Em Oriximiná, no oeste do Pará, um grupo de 30 mulheres, todas mães de família, está desafiando estatísticas e preconceitos ao ocupar canteiros de obras para aprender o ofício em um curso profissionalizante. Elas são as protagonistas do projeto 'Educação pela Amazônia', que oferece formação em Pedreiro de Alvenaria e Carpintaria de Construção Civil, áreas tradicionalmente dominadas por homens.
O programa visa não apenas o aprendizado técnico, como levantar paredes ou estruturar telhados, mas também promover impacto direto na autonomia das participantes. Segundo a coordenadora Isabele Silva Vasconcelos, a jornada tem sido positiva: muitas chegaram sem experiência e hoje executam atividades com mais segurança e confiança. 'Temos visto grande empenho e dedicação. O curso fortalece a autoestima e a independência, mostrando que elas são capazes de ocupar qualquer espaço no mercado de trabalho', destacou.
────────
**TAREFA 1**
No texto sobre o curso em Oriximiná, quais qualidades das participantes aparecem no relato e na fala da coordenadora Isabele Silva Vasconcelos?
**TAREFA 2**
Cada afirmação abaixo concorda com o texto sobre o curso em Oriximiná? Responda sim ou não e cite literalmente as palavras do texto que decidem.
(a) O grupo é formado por 30 mulheres.
(b) Todas as participantes já tinham experiência em obras quando chegaram.
(c) O curso oferece formação em Eletricista.
Os dados a seguir não têm relação com o texto.

**DADOS EXTRAÍDOS**
────────
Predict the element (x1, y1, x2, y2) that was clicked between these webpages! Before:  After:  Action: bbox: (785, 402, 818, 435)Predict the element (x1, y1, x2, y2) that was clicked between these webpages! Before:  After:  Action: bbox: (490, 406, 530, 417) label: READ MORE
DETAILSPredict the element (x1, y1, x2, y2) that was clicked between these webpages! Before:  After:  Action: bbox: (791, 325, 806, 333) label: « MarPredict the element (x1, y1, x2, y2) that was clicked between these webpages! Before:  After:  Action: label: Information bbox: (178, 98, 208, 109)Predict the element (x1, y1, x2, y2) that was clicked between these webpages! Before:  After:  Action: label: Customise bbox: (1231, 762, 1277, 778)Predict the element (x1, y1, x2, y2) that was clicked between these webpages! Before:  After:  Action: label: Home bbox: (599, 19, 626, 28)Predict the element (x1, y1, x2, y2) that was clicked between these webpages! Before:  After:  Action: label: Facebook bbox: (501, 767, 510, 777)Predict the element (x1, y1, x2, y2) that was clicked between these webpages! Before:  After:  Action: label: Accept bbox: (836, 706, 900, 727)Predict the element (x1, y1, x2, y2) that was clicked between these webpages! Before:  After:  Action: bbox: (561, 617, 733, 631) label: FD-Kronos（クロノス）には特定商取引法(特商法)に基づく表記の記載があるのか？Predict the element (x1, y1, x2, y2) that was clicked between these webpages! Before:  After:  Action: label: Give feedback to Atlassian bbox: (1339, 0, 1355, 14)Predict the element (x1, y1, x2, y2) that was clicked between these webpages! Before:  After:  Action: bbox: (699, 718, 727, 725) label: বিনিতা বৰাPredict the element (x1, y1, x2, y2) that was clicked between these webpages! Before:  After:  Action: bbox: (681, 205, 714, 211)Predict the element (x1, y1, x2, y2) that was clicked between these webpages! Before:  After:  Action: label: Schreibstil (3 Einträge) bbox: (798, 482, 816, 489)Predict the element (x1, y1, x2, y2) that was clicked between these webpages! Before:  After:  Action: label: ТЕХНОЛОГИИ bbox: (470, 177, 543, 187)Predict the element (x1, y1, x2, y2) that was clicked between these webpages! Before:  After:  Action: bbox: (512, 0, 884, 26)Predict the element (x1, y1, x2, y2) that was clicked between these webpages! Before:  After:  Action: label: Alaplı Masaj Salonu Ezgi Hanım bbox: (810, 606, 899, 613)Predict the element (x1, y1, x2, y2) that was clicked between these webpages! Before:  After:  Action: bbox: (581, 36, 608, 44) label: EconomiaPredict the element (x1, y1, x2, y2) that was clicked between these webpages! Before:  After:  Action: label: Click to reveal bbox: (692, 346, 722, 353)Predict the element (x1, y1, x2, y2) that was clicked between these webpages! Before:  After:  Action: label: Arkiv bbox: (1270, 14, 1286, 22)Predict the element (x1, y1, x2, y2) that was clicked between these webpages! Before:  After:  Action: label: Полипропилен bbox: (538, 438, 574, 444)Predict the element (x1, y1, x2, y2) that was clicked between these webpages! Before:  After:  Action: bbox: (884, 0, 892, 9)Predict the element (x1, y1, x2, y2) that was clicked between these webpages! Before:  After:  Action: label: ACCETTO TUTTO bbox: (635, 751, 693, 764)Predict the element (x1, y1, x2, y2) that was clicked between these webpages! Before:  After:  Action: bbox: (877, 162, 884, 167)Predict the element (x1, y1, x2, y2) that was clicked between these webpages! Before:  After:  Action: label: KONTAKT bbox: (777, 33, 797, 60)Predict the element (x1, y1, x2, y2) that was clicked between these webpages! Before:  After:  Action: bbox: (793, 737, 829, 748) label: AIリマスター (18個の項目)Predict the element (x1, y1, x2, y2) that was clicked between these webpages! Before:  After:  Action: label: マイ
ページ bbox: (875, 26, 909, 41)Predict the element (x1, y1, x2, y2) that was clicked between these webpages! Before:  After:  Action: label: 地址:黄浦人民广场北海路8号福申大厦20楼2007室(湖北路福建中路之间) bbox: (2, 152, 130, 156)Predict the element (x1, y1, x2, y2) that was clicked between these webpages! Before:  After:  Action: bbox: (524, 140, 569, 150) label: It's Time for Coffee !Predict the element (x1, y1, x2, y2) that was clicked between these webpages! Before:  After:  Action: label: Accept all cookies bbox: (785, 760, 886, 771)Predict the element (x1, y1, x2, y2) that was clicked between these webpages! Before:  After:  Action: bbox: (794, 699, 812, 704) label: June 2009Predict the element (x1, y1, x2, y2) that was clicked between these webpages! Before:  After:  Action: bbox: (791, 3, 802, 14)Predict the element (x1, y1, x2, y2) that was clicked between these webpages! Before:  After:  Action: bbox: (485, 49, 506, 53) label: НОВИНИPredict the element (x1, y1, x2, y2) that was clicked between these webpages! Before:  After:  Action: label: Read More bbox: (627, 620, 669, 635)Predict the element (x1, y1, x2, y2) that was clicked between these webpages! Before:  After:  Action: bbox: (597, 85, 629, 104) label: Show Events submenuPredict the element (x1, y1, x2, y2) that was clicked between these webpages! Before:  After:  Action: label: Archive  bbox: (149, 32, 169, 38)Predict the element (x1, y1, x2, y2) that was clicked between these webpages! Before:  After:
────────
**SOLUÇÃO DA TAREFA 1**
Segurança, confiança, empenho, dedicação, autoestima e independência.

**SOLUÇÃO DA TAREFA 2**
(a) Sim: "um grupo de 30 mulheres, todas mães de família".
(b) Não: "muitas chegaram sem experiência".
(c) Não: "que oferece formação em Pedreiro de Alvenaria e Carpintaria de Construção Civil".